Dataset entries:
****

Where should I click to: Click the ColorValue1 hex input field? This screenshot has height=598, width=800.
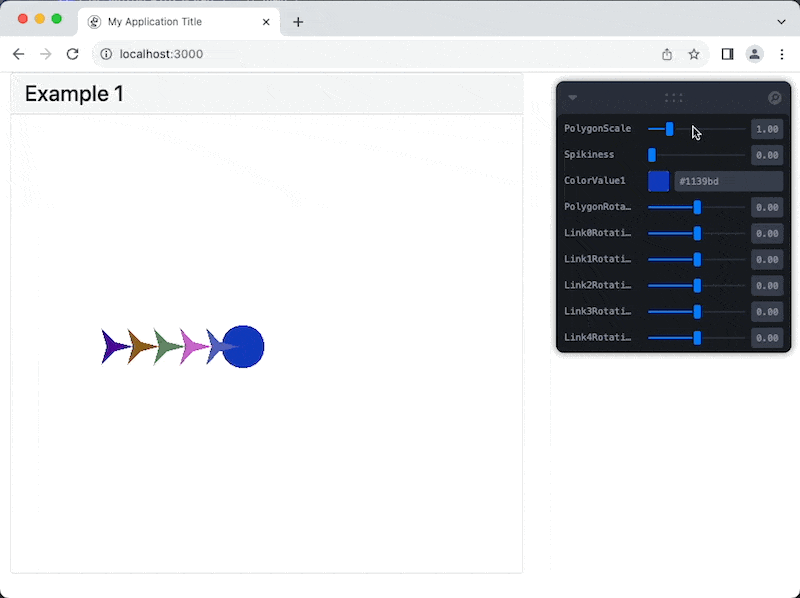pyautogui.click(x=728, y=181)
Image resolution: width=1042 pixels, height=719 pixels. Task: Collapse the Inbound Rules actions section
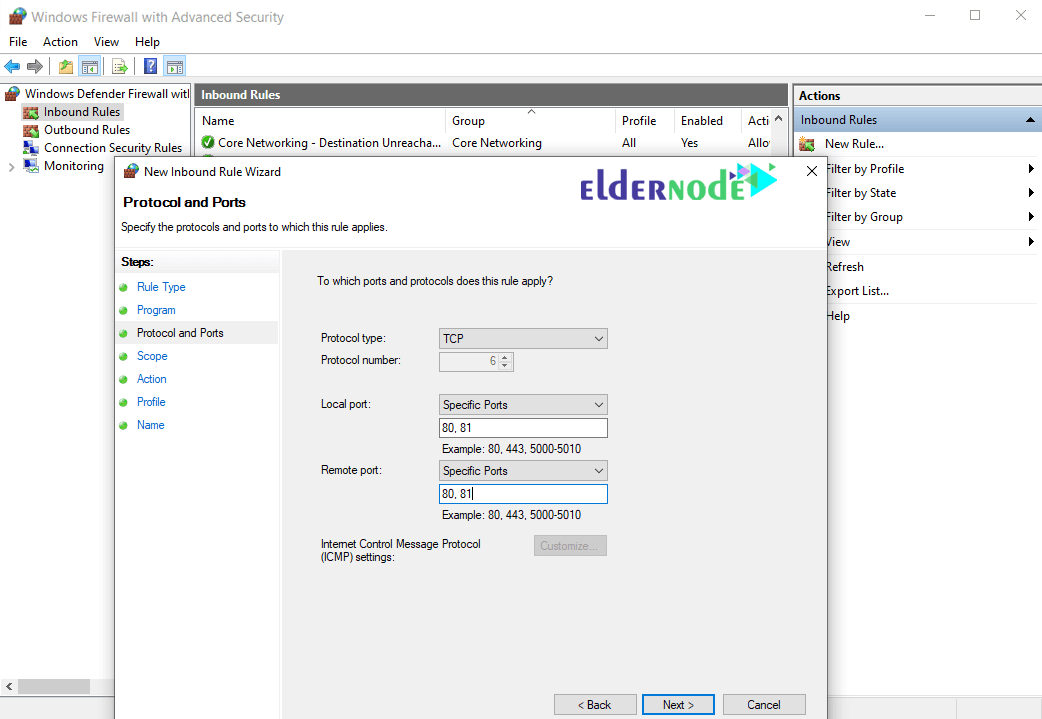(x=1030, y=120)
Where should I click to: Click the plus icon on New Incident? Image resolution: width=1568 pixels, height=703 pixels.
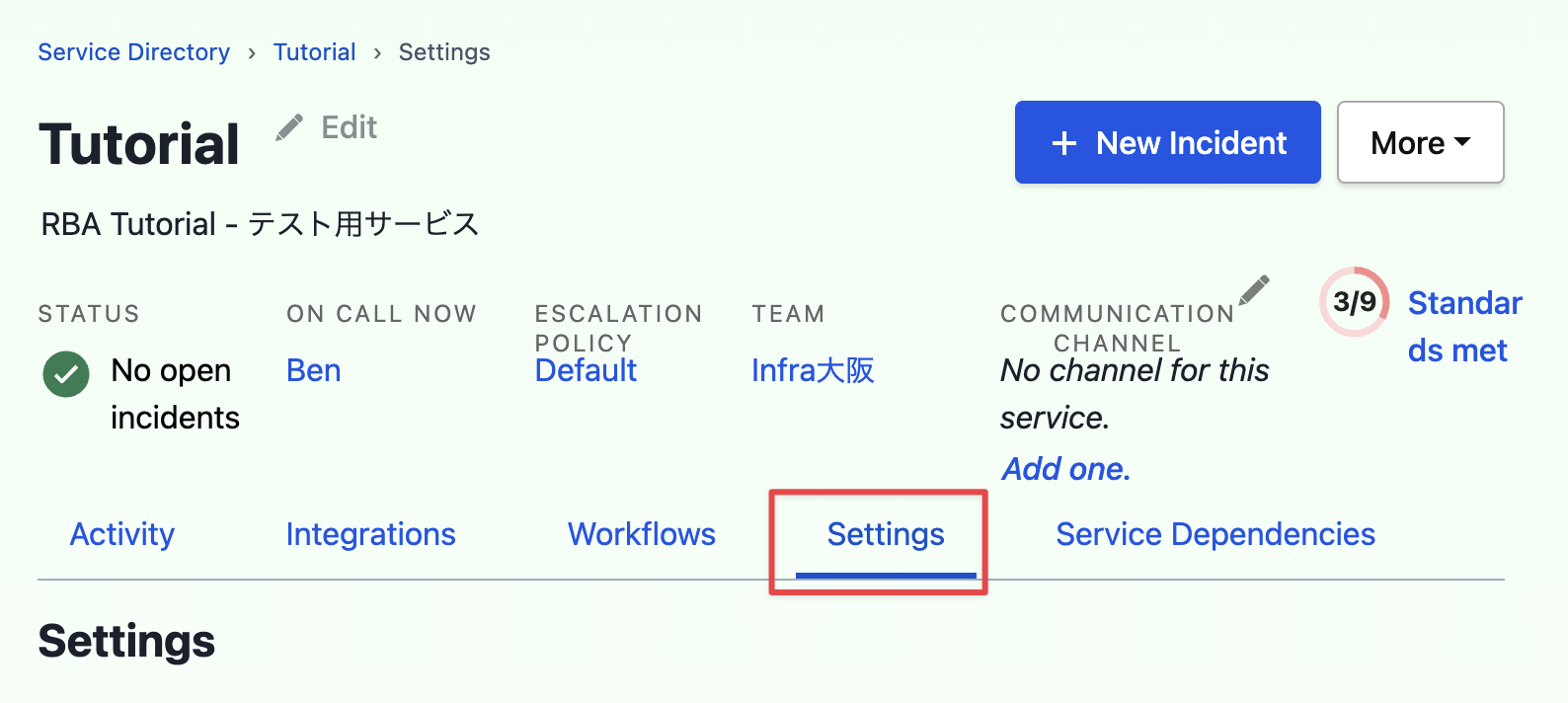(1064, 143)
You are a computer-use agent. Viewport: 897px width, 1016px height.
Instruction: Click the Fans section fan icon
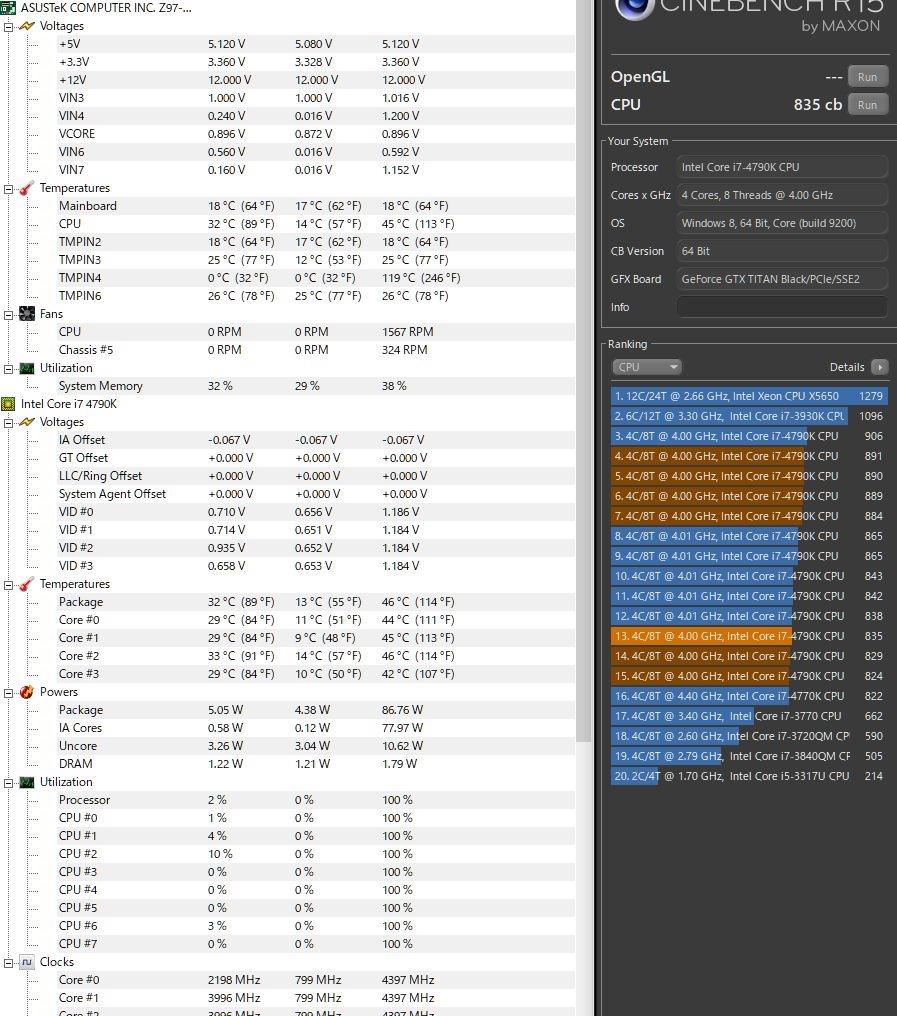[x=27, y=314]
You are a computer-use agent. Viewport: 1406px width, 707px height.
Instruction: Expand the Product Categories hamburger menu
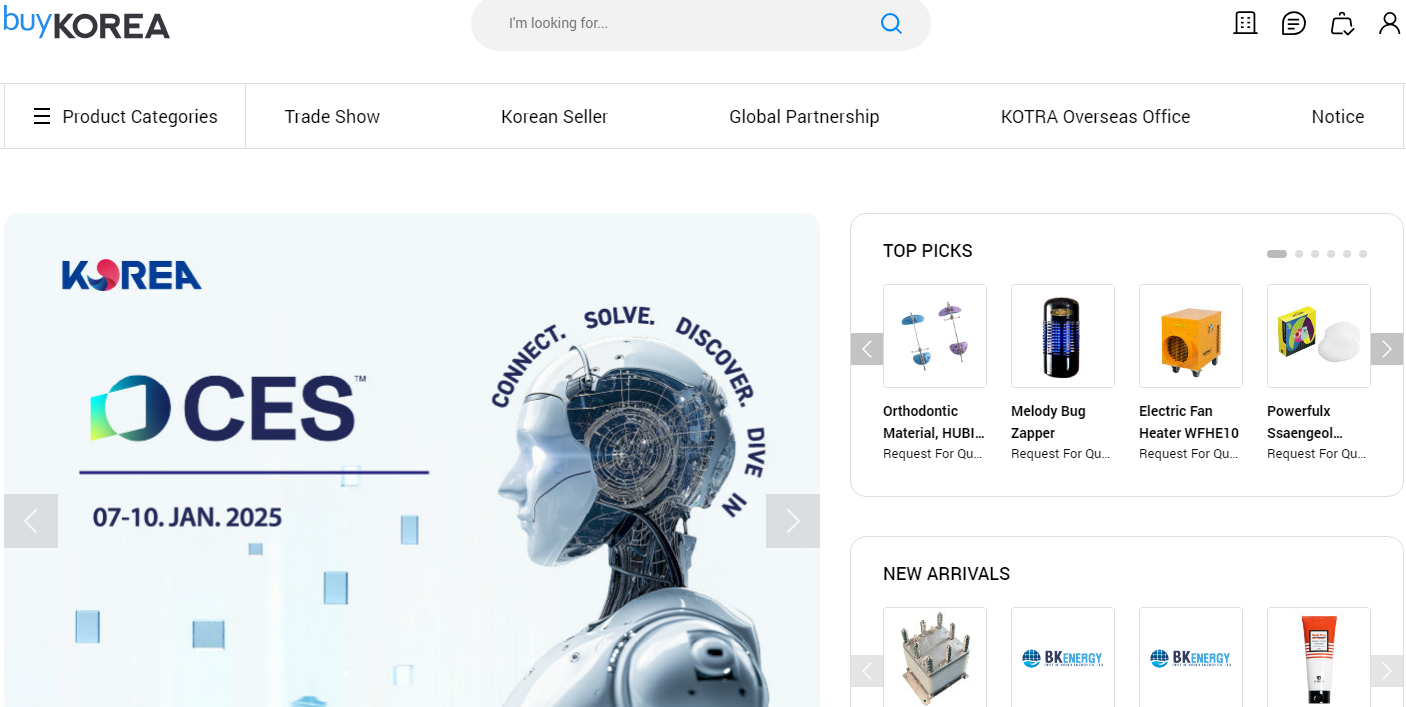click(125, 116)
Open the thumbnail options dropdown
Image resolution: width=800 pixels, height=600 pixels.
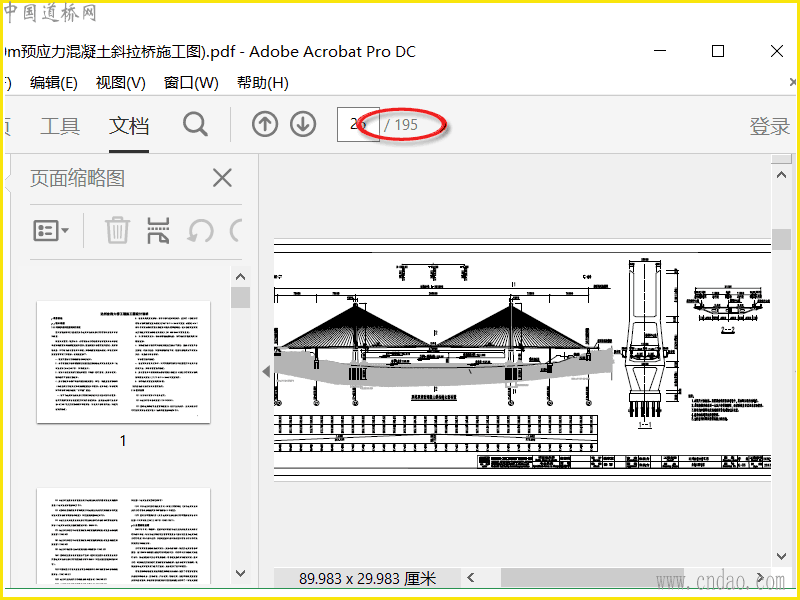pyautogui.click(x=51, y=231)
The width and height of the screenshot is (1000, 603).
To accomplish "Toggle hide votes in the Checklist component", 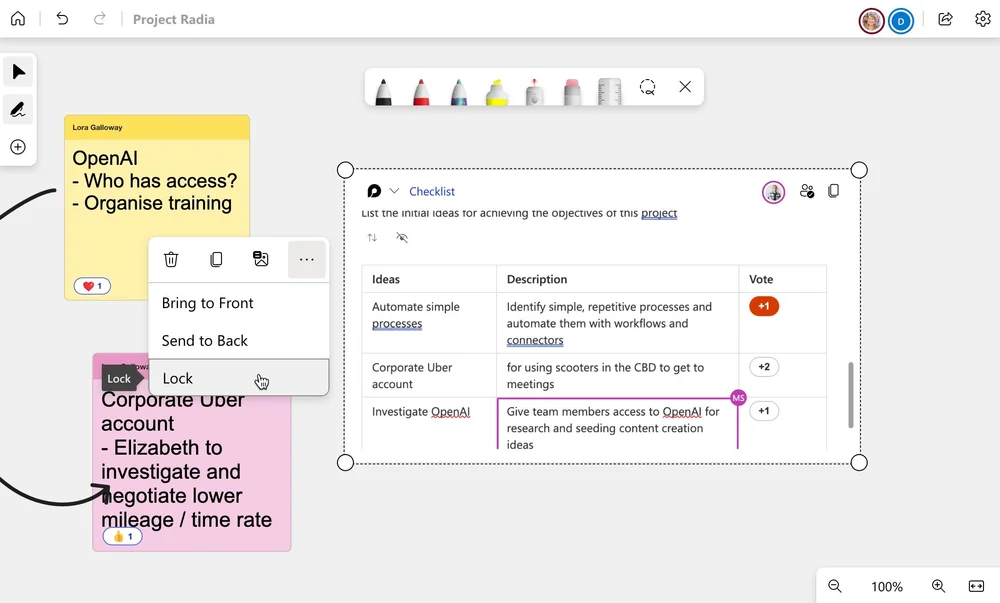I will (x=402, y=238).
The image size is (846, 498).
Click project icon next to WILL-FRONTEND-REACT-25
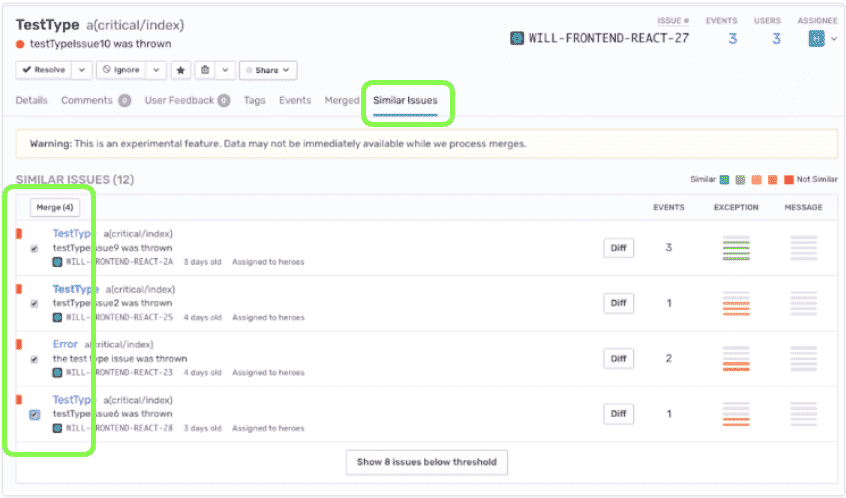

****

Exercise goal:
The answer must be every line of the data that contains the word "computer".

Response to the exercise:
You are a computer-use agent. Viewport: 897px width, 1016px height.
You are a computer-use agent. Viewport: 1406px width, 707px height.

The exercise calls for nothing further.